A compromise: You could just neuter the 2 males and Peach would have the same amount of space she always did . But honestly, 1 critter nation can hold up to 6 rats, so she's got a ton of room already. If you still feel guilty, just let her free roam a little more .


----------



## artgecko (Nov 26, 2013)

I have 3 females in the top half of my DCN and they have plenty of room. I don't think she would mind the downgrade, just make sure you rearrange her houses / hammocks and maybe provide a few more climbing ropes for her. Especially if she is getting older, I'm sure she won't be quite as active so the smaller space will be OK. Keep in mind that a SCN is still a LOT bigger than most rat cages out there.


----------



## crazyratgirl101 (Nov 29, 2013)

I didn't think about neutering, but Peach doesn't have much time left, and I feel like it would be a waste to neuter them if they will only be with her for a few months. So I will just separate them.


----------



## nanashi7 (Jun 5, 2013)

As she is older, it may actually be safer to downgrade as it will make sure she doesn't get injured with the heights. I would stress though no matter how old she is you cannot assume menopause has occurred so make sure there is no cross contact between the males and her. I would swap the bottom pan (no cut out) with the top (cut out) and make sure the ladder is fastened tightly.


----------



## artgecko (Nov 26, 2013)

you can also order an extra bottom pan, or order metal bottom pans from bass, which is what I did.


----------



## Vegn (Jan 2, 2014)

Downgrading doesn't seem like it would affect her. If she's old and not moving much, it could actually be better to put her in one level. Really make sure the boys cant get to her.


----------



## crazyratgirl101 (Nov 29, 2013)

I called the owner of the boys on Craigslist and they were already sold  I do want some boys though. I will have to keep looking


----------



## Jackie (Jan 31, 2013)

I say go for it girl! Sorry you missed on on the boys but more will come around. 1 senior rat would probably prefer a smaller environment. A scn is huge in itself for 1 ratty


----------



## crazyratgirl101 (Nov 29, 2013)

I'm still watching Craigslist and nearby shelters for boys! I hope I can find some soon.


----------
☆ ☆ ☆ ☆ ☆
#### [PROBLEM STATEMENT]
In the rat cage thread, shorten the paragraph that begins "I have 3 females in the top half" into a brief list that keeps its main points. The items after this thread have nothing to do with it.

#### [LISTED ENTRIES]
☆ ☆ ☆ ☆ ☆
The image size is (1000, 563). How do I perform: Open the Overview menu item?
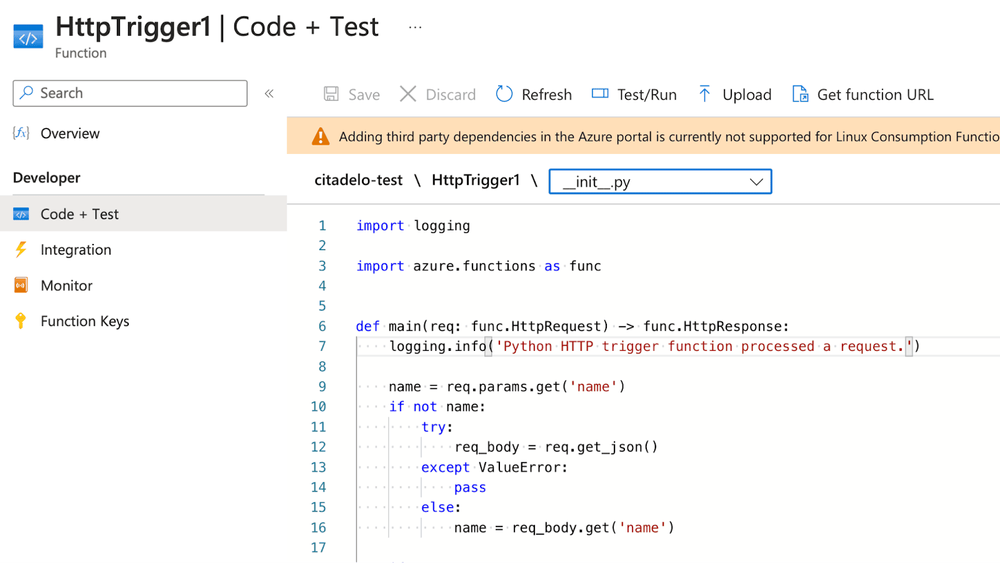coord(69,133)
☆ ☆ ☆ ☆ ☆
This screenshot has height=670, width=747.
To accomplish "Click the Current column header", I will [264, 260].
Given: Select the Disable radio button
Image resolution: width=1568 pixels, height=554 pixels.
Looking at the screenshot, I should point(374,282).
☆ ☆ ☆ ☆ ☆
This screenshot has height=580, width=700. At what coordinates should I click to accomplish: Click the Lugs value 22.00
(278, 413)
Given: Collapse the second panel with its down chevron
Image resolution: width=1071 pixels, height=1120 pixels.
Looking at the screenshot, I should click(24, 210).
☆ ☆ ☆ ☆ ☆
#### [EXPECTED OUTPUT]
- Three females live in the top half of this poster's DCN with plenty of room.
- She probably won't mind the downgrade. Rearrange her houses and hammocks, and maybe add a few more climbing ropes.
- An older rat is less active, so the smaller space should be OK.
- An SCN is still much bigger than most rat cages.